The overly literal answer
The card mostly gives us this to go on:
Creature cards in graveyards can attack and block as though they were on the battlefield
Rosewater's FAQ specifies a lot of details, but a common thread stands out: creature cards in graveyards are only treated as creatures on the battlefield while attacking or blocking.
Over My Dead Bodies allows you to attack or block with creature cards in your graveyard. If you do [emphasis added], for the duration of combat, the attacking and blocking creature cards are treated as if they are creature cards on the battlefield which means they can be affected by spells or abilities that would affect creatures on the battlefield.
Remember you treat them as on the battlefield only while they're attacking or blocking.
Remember that they're treated as permanents on the battlefield while in combat [emphasis added], so a graveyard creature attacking will cause anything that triggers when a creature attacks (including its own abilities) to trigger.
What does this mean in practice? Well...
Combat begins with the beginning of combat phase. No creatures are attacking or blocking ("in combat") at this time.
Raving Dead's triggered ability "at the beginning of combat" will not trigger, because it is not actually in combat at this time.
Likewise, because Brutal Hordechief is not in combat, either, its activated ability cannot be activated at this time.
We proceed to the declare attackers phase. All attackers are declared simultaneously, then we check what state-based actions or triggers will resolve.
The card text itself says we can declare a card in a graveyard as an attacker. Rosewater's FAQ clarifies that this means it's virtually "on the battlefield" until end of combat. This is a continuous effect (c.f. the bit about how removing Over My Dead Bodies will instantaneously end it); thus, when we check for triggers after attackers are declared, all graveyard-creatures will see each other as "on the battlefield."
- Brutal Hordechief's "whenever a creature you control attacks" ability will trigger, and it will "see" every attacking creature, living and dead.
From this point until the end of the combat step, every attacking graveyard-creature is in combat, and therefore on the battlefield. None of the cards in the defender's graveyard are in combat yet, however, so none of them are on the battlefield.
- Based on the implications in the FAQ (treat creatures as really, truly on the battlefield), you may now use Brutal Hordechief's activated ability now.
The defender declares blockers. This is pretty symmetrical with the declare-attackers situation.
- Brutal Hordechief's activated ability will let you force your opponent to block with cards in their graveyard (respecting the constraint that the living may only block the dead and vice versa).

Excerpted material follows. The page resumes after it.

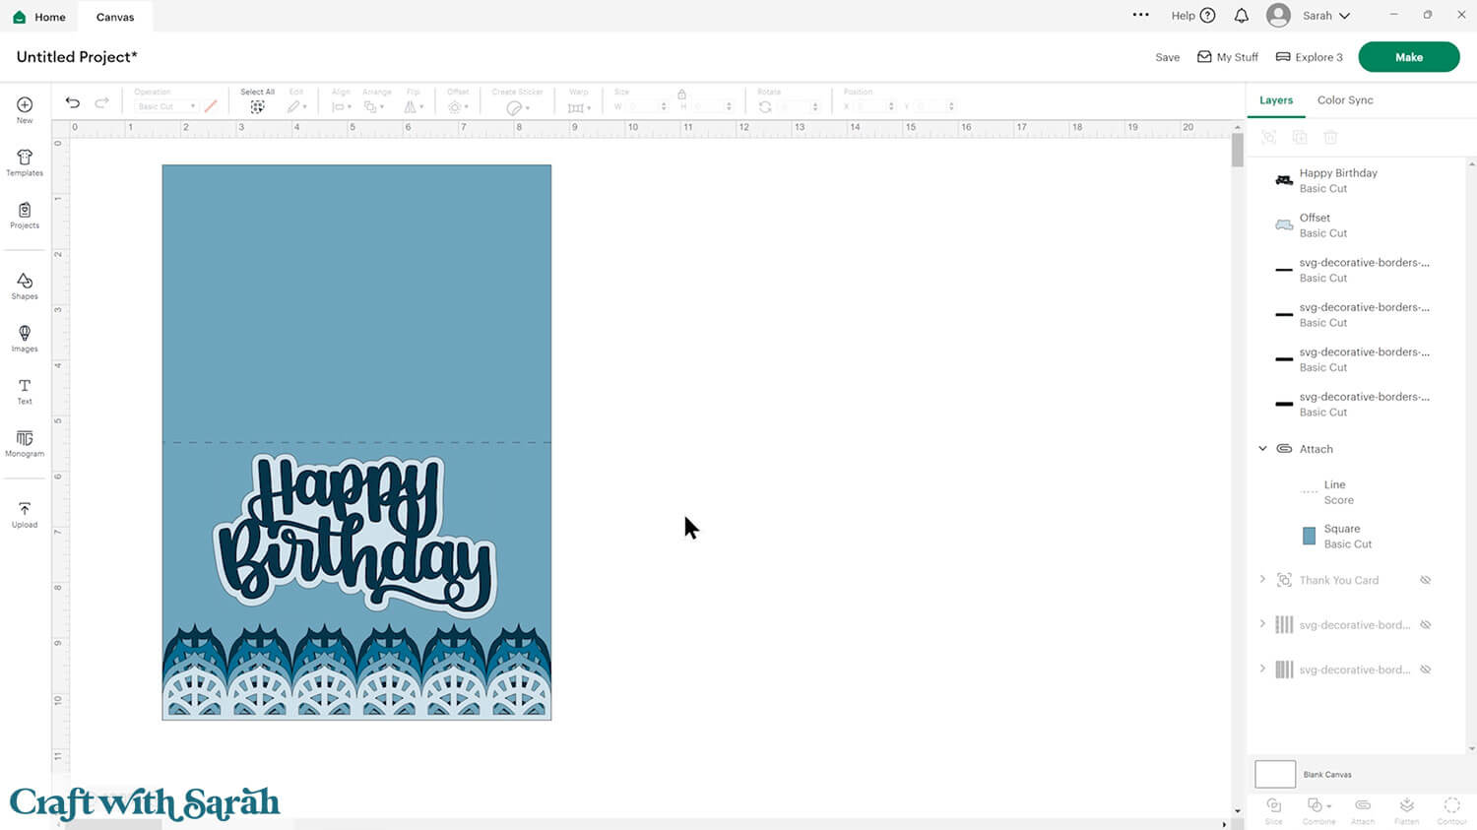
Task: Switch to the Color Sync tab
Action: tap(1345, 100)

I think it's a bit of a confusing chicken-or-egg situation but the most sensible and intended reading is clearly "if it could be a creature that blocks, use the normal rules to figure out how it blocks, and then it becomes a creature if it has now joined combat."

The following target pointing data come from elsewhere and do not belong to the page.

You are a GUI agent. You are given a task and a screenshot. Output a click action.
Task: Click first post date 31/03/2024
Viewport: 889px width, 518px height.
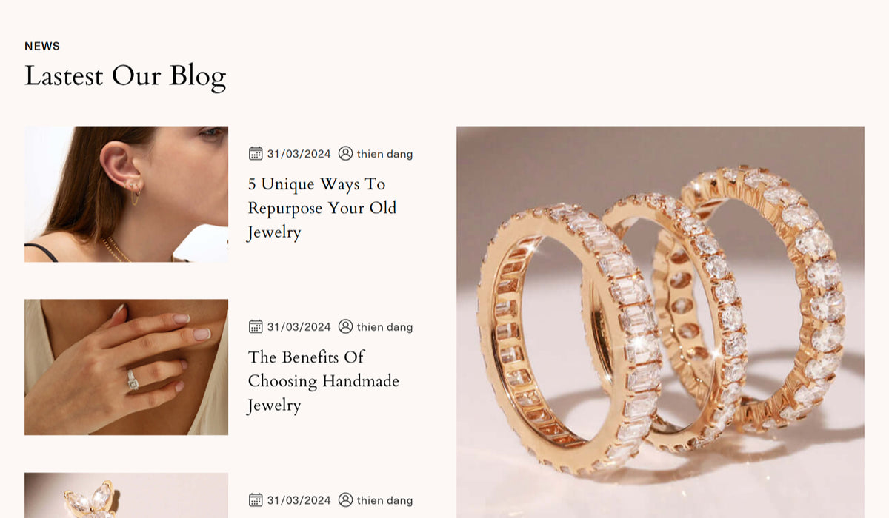pyautogui.click(x=299, y=154)
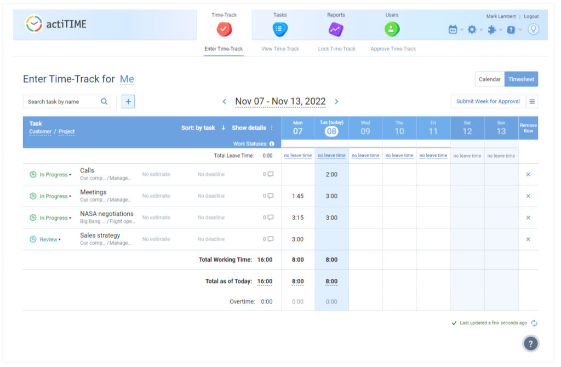
Task: Click the search task by name field
Action: pyautogui.click(x=60, y=101)
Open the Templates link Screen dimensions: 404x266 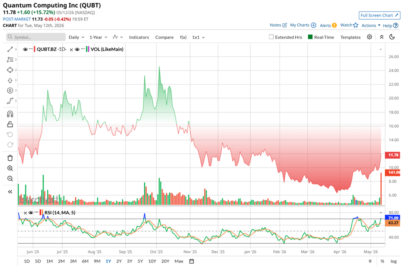[350, 37]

Damage is exchanged, then state-based effects and triggers happen as normal.
- At this point, Raving Dead is still in combat (and therefore, on the battlefield), and it just did damage to a player, so its triggered ability will trigger. Simple.
So, 3 out of 4 abilities worked as intended, but the quirk about how you have to attack or block before your creature is "animated" means that beginning-of-combat triggers don't apply.
Simpler readings
I think it's pretty clear from Rosewater's FAQ answers that the intent of the card is to let you throw your graveyards at each other in combat, and the fun thing about it is really, really treating them like they're on the battlefield for the duration of combat.
I also think that, comparing the card text to the FAQ, it's clear that they struggled with a way to actually communicate that idea in Magic-legalese. Which is why the card actually says something very limited and most of the details about "you can use all your abilities and static effects apply and it's AWESOME!" are just in the FAQ.
In that light, I think it's reasonable to treat the Un-FAQ as not-quite-absolute, also. Just his best effort to communicate his vision using limited space and time, and likely only addressing the specific cases that came up during WotC's own design and playtesting.
If you feel like the best way to make sense of the card is to drop all these details about beginning of combat vs. declare attackers and just throw your graveyards at each other, I think it's reasonable to bend the normal flow of play and just say that abilities that technically trigger before a creature is "in combat" can still be used, as long as you triple-extra-promise that creature is actually going to attack or block later.
Basically, choose flavor-logic over rules-logic, if practical, because the rules-logic isn't going to hold perfectly anyway, and some of the corner cases that fall out (e.g. removing the randomness from Raving Dead) may actually end up rather unfun anyway.
(And if someone puts a Blazing Archon in their graveyard and says "now you can't attack me at all, MWAHAHA," go back to that overly literal section for the duration of that single argument.)